WHAT THE EXERCISE ASKS: Starting at the line that contains "Click the Computer skill tag" and stopping after the line that contains "should pyautogui.click(x=1008, y=367).", give those lines from the material as a JSON list of strings, one string per line, leaving out blank lines.

|---|

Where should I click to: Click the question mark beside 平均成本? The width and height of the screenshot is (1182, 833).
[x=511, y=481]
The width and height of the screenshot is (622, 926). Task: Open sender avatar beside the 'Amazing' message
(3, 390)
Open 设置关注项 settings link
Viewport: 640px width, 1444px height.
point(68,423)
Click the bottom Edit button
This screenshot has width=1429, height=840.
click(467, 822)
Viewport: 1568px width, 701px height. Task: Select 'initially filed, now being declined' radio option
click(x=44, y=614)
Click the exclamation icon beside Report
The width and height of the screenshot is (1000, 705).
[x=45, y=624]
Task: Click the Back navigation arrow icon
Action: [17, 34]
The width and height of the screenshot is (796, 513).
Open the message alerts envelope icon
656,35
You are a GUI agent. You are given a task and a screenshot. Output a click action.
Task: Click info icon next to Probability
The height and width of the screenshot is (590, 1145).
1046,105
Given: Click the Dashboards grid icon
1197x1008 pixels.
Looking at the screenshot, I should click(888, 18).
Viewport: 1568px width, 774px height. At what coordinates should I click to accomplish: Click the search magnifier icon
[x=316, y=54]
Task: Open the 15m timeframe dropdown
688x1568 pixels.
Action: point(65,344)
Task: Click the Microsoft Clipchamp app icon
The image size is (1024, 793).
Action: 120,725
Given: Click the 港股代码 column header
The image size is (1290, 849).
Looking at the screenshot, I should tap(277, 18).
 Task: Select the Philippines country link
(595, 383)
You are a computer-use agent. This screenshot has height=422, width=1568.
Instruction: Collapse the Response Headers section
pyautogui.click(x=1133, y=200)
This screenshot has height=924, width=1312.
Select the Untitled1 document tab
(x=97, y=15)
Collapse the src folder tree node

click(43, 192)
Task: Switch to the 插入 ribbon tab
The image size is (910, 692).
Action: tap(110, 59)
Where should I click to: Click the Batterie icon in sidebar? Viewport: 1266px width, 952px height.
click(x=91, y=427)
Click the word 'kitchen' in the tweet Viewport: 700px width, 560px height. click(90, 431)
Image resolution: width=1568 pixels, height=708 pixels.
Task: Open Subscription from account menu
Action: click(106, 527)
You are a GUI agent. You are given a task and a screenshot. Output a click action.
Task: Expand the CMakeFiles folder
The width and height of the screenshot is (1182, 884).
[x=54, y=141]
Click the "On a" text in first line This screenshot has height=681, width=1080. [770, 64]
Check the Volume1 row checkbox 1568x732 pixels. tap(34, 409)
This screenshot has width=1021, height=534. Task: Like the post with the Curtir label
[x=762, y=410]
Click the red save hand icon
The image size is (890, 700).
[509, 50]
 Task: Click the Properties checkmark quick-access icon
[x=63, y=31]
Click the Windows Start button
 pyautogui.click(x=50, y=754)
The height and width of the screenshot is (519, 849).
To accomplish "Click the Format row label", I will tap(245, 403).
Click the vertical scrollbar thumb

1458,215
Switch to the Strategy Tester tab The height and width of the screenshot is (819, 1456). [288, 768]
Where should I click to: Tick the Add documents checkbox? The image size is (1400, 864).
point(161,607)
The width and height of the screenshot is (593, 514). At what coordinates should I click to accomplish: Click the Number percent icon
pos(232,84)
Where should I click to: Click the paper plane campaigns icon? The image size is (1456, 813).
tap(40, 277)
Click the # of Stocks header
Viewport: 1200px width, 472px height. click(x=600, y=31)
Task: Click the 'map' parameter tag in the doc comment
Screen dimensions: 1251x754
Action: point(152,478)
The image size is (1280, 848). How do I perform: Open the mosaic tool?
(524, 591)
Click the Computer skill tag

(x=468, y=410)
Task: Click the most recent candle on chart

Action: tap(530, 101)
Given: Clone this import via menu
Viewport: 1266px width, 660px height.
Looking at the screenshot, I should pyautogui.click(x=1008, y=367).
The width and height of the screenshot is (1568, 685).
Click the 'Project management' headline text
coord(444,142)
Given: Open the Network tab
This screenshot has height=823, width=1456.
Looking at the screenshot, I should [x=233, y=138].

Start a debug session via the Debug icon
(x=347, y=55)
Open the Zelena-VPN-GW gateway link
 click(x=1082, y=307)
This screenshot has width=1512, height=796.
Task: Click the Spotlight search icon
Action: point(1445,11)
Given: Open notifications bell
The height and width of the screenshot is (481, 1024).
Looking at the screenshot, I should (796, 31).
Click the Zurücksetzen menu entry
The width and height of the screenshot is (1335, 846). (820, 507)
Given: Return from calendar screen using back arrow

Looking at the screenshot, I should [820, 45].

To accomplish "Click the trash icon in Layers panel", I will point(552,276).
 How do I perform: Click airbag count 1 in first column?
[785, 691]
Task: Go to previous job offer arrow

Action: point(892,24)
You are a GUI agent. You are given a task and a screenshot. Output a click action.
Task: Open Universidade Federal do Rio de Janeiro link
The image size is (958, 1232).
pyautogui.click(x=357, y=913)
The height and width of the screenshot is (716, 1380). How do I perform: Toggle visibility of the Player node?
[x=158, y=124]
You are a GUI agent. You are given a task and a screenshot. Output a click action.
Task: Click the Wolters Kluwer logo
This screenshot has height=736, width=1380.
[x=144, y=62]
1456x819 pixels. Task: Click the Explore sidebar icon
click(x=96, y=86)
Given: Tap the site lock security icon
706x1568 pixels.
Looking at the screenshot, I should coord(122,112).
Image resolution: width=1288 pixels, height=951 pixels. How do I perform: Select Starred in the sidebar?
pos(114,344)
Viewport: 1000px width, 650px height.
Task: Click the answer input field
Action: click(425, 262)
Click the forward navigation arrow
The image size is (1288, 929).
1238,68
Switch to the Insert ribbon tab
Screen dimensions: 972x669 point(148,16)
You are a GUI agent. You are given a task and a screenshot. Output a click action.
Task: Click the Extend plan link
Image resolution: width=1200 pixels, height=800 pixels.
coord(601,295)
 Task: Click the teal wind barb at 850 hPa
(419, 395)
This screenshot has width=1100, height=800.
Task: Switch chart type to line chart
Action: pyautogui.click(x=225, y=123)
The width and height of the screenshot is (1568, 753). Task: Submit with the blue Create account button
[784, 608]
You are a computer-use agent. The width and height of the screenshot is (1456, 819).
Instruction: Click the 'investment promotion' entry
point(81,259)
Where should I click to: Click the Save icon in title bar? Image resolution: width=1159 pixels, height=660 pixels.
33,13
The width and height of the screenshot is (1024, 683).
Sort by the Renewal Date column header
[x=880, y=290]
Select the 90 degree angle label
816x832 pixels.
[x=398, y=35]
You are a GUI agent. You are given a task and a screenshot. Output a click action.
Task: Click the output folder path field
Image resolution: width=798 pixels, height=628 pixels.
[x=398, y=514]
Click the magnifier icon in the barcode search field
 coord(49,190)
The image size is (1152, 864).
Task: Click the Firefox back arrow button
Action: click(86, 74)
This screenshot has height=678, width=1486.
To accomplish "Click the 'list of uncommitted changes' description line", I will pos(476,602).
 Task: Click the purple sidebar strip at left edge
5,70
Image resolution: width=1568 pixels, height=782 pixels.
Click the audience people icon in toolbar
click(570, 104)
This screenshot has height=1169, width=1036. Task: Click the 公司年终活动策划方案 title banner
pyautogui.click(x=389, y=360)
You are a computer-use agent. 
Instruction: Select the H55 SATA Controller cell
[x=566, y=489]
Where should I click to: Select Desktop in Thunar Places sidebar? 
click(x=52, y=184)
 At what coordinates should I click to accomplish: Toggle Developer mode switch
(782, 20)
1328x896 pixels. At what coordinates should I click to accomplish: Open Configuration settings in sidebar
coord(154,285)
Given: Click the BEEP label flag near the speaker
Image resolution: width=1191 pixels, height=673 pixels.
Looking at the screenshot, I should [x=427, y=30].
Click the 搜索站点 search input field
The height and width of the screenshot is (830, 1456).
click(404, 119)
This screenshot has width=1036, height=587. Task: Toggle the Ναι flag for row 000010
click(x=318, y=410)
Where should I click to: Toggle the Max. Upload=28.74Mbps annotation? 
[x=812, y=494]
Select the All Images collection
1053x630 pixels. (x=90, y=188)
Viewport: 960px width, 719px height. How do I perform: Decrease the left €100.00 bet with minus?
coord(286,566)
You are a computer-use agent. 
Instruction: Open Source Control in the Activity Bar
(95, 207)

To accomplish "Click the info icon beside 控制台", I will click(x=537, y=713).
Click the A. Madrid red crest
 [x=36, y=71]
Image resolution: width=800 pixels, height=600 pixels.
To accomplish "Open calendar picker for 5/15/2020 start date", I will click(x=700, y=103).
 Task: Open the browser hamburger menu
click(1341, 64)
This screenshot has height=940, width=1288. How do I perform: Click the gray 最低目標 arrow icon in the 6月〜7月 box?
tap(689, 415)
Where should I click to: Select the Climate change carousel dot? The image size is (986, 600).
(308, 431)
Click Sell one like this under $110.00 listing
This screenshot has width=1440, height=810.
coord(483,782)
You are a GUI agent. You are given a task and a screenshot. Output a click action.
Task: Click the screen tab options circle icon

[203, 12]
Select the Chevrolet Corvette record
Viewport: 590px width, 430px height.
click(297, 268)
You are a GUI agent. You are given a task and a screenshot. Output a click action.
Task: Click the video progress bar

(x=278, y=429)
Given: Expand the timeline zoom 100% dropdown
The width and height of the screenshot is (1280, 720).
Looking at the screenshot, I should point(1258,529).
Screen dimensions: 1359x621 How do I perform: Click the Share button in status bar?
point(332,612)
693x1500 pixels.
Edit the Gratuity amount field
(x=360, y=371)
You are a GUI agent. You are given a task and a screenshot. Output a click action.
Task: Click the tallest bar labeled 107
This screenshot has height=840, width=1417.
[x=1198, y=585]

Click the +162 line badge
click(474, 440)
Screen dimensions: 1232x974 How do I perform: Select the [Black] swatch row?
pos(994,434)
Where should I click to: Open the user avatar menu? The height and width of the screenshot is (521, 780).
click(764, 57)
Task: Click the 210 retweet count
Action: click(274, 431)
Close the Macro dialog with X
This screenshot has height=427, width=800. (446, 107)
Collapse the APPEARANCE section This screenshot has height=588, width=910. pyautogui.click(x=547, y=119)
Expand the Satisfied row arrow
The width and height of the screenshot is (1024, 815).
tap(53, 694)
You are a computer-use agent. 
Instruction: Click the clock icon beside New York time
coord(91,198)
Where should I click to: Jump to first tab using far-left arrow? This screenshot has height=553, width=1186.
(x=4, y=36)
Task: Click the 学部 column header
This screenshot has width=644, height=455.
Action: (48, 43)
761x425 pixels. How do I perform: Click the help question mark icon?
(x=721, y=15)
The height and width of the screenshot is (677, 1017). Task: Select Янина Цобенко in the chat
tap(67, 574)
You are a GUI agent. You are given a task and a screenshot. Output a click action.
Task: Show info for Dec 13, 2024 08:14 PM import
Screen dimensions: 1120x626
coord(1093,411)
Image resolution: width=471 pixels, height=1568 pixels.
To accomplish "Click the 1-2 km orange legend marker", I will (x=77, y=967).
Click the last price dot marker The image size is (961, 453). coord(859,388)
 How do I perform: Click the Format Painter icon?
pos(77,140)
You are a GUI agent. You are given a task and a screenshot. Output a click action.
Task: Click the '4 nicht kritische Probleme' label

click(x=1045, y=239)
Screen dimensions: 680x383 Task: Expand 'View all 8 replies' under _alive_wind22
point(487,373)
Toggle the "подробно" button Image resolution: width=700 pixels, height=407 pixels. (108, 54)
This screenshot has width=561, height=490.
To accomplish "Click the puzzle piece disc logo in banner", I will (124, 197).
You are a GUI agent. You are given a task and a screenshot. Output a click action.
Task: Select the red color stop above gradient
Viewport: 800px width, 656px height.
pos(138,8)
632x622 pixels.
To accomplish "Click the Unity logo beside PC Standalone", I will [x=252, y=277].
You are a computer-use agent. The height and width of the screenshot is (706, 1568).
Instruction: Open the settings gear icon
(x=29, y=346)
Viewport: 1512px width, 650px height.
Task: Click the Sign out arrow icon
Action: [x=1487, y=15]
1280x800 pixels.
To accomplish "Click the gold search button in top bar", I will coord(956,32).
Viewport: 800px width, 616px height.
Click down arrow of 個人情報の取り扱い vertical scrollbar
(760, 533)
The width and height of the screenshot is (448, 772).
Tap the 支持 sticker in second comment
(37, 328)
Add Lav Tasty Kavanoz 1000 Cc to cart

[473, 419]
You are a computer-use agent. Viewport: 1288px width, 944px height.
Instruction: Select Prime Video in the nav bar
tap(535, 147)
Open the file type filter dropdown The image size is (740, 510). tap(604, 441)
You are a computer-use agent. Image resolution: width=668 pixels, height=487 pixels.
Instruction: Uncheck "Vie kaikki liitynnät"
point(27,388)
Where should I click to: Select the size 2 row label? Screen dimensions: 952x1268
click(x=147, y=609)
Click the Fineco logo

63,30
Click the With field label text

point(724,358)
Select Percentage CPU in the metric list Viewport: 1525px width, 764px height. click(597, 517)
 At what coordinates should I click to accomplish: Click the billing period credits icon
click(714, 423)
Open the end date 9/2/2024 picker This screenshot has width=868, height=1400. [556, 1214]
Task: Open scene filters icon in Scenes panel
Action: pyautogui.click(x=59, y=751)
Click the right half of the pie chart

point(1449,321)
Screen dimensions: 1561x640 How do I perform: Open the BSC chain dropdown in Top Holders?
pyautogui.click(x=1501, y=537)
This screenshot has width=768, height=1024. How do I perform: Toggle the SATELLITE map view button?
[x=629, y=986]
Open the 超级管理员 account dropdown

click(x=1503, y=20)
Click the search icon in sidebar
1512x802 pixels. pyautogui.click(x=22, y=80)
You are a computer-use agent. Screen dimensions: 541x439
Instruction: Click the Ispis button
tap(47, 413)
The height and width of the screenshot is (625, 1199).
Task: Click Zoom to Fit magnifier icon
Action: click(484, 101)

|---|

EXPECTED ANSWER:
[
  "Click the Computer skill tag",
  "(x=468, y=410)",
  "Task: Click the most recent candle on chart",
  "Action: tap(530, 101)",
  "Given: Clone this import via menu",
  "Viewport: 1266px width, 660px height.",
  "Looking at the screenshot, I should pyautogui.click(x=1008, y=367)."
]